Mantan staf ahli kepala BIN ini memaparkan, Iwa disangkakan melanggar Pasal 12 huruf a atau huruf b atau Pasal 11 Undang-Undang (UU) Pemberantasan Tindak Pidana Korupsi (Tipikor) jo Pasal 55 Ayat (1) ke-(1) KUHPidana.
(Baca juga: Di Kasus Meikarta Neneng Menangis Akui Salah dan Kapok Jadi Bupati)
Sementara Toto dijerat dengan Pasal 5 Ayat (1) huruf a atau huruf b atau Pasal 13 UU Pemberantasan Tipikor jo Pasal 64 Ayat (1) KUHPidana jo Pasal 55 Ayat (1) ke-(1) KUHPidana.

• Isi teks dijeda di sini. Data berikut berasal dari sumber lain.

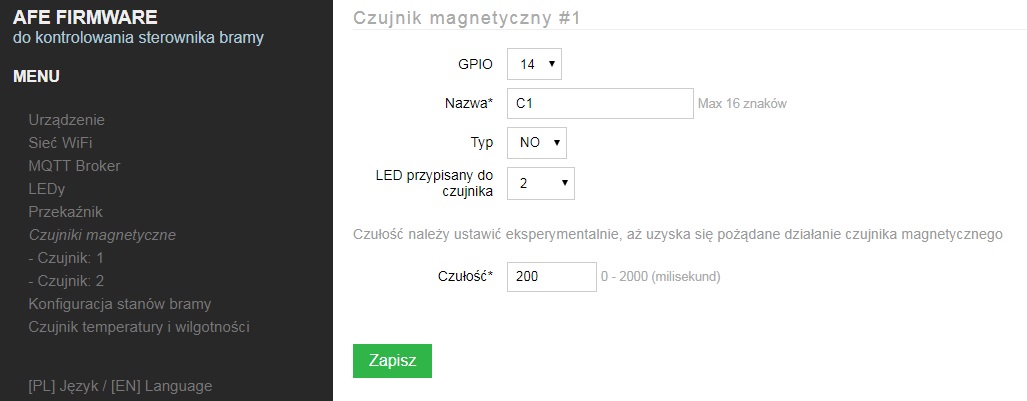Go to Sieć WiFi settings
Image resolution: width=1027 pixels, height=401 pixels.
pyautogui.click(x=60, y=143)
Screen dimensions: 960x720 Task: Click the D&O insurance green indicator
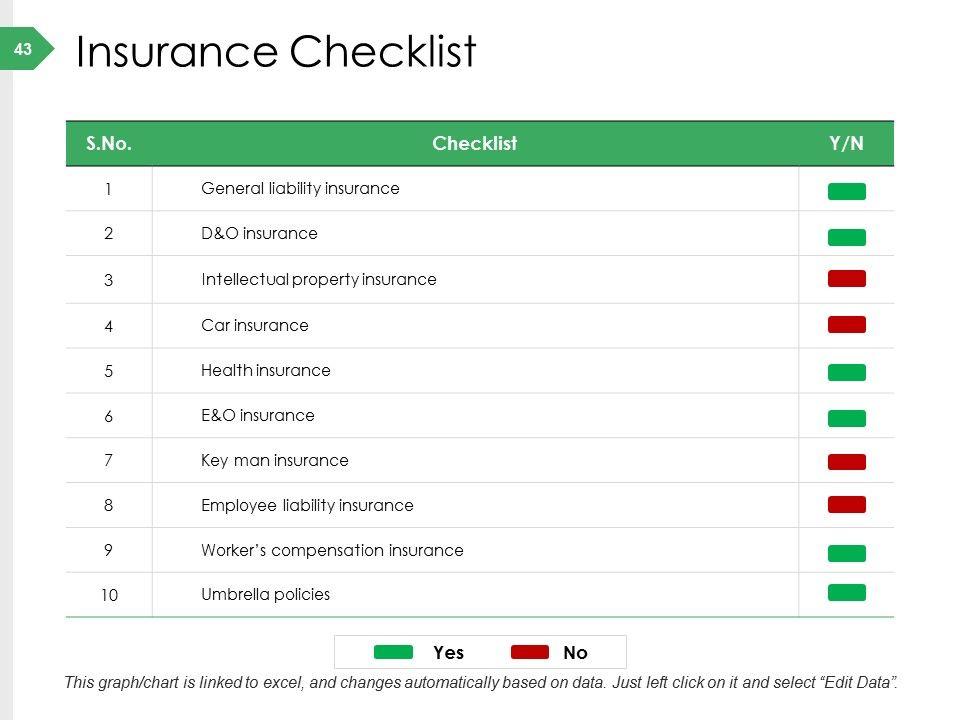pos(846,237)
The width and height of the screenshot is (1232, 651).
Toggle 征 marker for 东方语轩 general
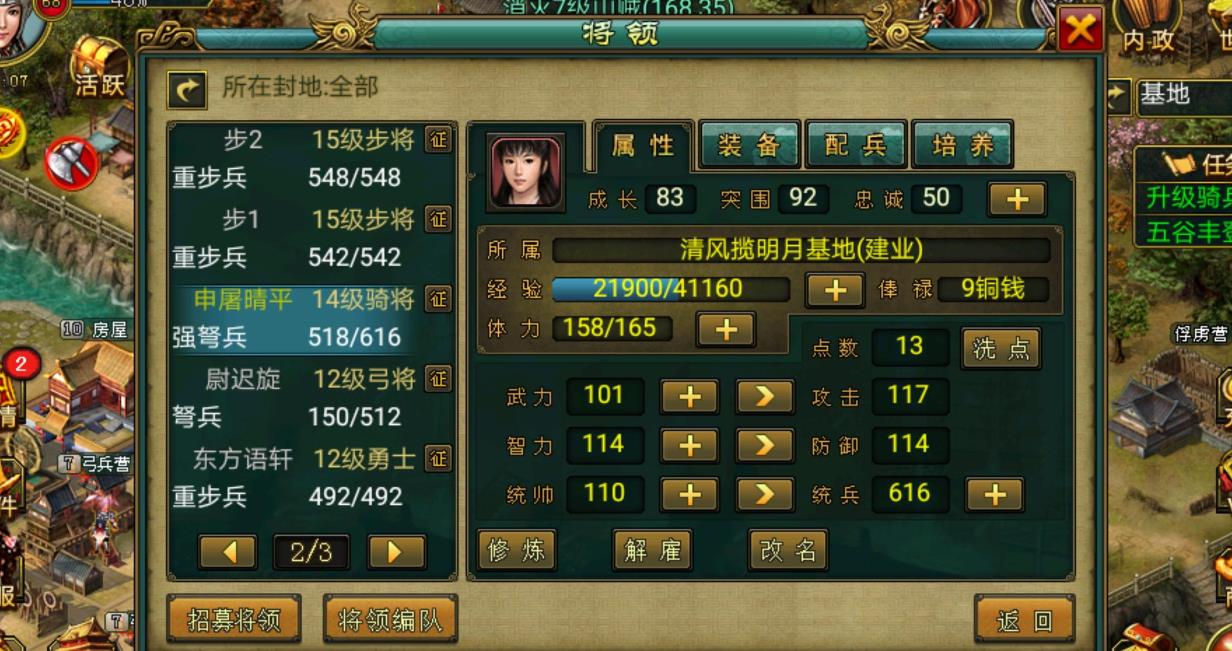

"IWK (Iwa) sebagai tersangka dalam dugaan suap terkait dengan pembahasan subtansi tentang Rancangan Peraturan Daerah tentang Rencana Detail Tata Ruang (RDTR) Kabupaten Bekasi tahun 2017. BTO (Toto) sebagai tersangka dalam dugaan suap terkait dengan dugaan pengurusan perizinan proyek pembangunan Meikarta di Kabupaten Bekasi," jelas Saut.
Saut menegaskan, perbuatan Toto dilakukan secara bersama-sama dengan terdakwa pemberi suap Direktur Operasional Lippo Group Billy Sindoro dan tiga konsultan perizinan Lippo Group yakni Billy Sindoro, Henry Jasmen P Sihotang, Fitradjaja Purnama, dan Taryudi. Saut menegaskan, total uang suap yang terbukti telah diberikan yakni Rp13,3 miliar.
Di antaranya Rp10,63 miliar dan SGD90.000 diterima terdakwa Bupati Bekasi nonaktif Neneng Hasanah Yasin, Rp400 juta diterima terdakwa Dewi Tisnawati selaku Kepala Dinas Penanaman Modal Perizinan Terpadu Satu Pintu (PM-PTSP) Pemerintah Kabupaten (Pemkab) Bekasi, Rp1,5 miliar diterima terdakwa Jamaludin selaku Kepala Dinas PUPR Pemkab, Rp630 juta diterima terdakwa Sahat Maju Banjarnahor selaku Kepala Dinas Pemadam Kebakaran Pemkab Bekasi, dan Rp170 juta diterima terdakwa Neneng Rahmi Nurlaili selaku Kepala Bidang Penataan Ruang Dinas PUPR Pemkab Bekasi.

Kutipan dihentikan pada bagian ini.